The administration was perfectly happy when more than four out of five Americans polled, as we went to war, said that they believed Saddam Hussein had something to do with the destruction of the World Trade Center towers. We are now to believe that the dozens of prominent references by President Bush and his top officials to "linkages" between Al Qaeda and Iraq were all taken out of context by a confused public.
For example, the administration is now saying that when Bush announced on the deck of the aircraft carrier Abraham Lincoln that the defeated Hussein was "an ally of Al Qaeda," he didn't mean they actually helped each other.
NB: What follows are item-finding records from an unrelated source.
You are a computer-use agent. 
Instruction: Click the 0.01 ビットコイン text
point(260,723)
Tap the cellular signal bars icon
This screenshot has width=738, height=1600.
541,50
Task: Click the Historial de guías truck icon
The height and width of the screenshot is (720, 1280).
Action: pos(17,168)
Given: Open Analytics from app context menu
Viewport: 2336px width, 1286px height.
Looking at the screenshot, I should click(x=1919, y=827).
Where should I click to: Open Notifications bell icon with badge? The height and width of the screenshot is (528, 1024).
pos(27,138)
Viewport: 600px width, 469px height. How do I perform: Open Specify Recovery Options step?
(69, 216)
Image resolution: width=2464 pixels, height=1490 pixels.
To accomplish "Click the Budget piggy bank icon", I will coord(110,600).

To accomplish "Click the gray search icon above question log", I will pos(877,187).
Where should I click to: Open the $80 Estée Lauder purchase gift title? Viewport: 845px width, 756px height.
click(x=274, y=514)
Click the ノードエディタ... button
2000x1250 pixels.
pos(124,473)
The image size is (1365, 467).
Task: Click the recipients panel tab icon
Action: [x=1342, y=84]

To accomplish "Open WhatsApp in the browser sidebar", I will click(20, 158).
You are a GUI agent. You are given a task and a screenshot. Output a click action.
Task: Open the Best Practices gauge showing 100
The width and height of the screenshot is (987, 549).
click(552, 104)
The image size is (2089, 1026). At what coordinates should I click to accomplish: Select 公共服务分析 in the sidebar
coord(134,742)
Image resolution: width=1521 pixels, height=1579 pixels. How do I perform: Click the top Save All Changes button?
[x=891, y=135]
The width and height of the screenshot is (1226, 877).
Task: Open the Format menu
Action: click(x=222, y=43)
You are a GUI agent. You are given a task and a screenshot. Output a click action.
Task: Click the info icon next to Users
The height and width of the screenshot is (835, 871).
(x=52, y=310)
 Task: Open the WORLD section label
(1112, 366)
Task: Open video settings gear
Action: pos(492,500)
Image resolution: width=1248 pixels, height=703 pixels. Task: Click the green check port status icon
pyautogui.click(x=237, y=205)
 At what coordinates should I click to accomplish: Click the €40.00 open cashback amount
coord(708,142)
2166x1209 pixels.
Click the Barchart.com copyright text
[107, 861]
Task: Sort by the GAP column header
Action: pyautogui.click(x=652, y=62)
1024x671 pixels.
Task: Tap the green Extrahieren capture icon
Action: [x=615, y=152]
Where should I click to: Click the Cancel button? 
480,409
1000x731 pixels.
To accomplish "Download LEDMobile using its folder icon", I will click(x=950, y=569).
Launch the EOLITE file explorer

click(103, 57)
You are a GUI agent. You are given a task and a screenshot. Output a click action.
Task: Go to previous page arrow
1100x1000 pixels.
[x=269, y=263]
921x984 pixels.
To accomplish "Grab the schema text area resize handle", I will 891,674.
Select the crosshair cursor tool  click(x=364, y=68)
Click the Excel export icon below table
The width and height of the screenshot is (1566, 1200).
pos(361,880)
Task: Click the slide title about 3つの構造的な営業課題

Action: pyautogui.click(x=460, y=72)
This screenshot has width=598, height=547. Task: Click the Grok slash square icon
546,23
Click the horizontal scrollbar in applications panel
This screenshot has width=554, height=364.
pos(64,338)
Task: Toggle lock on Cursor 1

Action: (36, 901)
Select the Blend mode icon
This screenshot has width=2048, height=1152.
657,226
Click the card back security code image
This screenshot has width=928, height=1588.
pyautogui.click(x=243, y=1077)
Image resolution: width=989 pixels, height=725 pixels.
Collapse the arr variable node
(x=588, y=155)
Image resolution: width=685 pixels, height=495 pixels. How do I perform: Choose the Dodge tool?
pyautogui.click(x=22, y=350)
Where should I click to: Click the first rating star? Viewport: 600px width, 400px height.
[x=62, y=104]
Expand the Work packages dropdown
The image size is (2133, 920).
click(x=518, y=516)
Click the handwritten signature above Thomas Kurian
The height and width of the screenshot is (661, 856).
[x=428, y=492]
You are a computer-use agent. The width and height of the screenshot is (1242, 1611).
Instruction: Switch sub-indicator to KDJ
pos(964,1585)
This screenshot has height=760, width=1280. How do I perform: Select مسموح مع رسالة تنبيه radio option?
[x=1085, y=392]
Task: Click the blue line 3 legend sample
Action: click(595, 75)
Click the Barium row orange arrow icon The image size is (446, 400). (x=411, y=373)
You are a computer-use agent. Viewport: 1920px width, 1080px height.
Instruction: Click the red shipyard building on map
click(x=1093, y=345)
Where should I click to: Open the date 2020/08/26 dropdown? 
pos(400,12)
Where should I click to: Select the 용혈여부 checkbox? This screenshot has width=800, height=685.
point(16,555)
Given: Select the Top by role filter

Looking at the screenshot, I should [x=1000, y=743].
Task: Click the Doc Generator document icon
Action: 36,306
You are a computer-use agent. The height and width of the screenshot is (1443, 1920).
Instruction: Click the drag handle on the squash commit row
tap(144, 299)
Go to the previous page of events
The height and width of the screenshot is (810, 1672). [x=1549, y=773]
When Secretary of State Colin Powell told the United Nations that Al Qaeda was operating inside Iraq, he apparently assumed people knew that he was referring to an affiliate called Ansar al Islam that was operating in the northern "no-fly" zone patrolled by the United States and outside Hussein's control.
And when Vice President Dick Cheney said on "Meet the Press" that by attacking Iraq "we will have struck a major blow right at the heart of the base, if you will, the geographic base of the terrorists who had us under assault now for many years, but most especially on 9/11," he was only helpfully pointing out that Iraq is in the Middle East too.
Yeah, right. The reality is that Bush and company have turned the language of lying into a fine art, always leaving themselves a shred of deniability in case the truth catches up.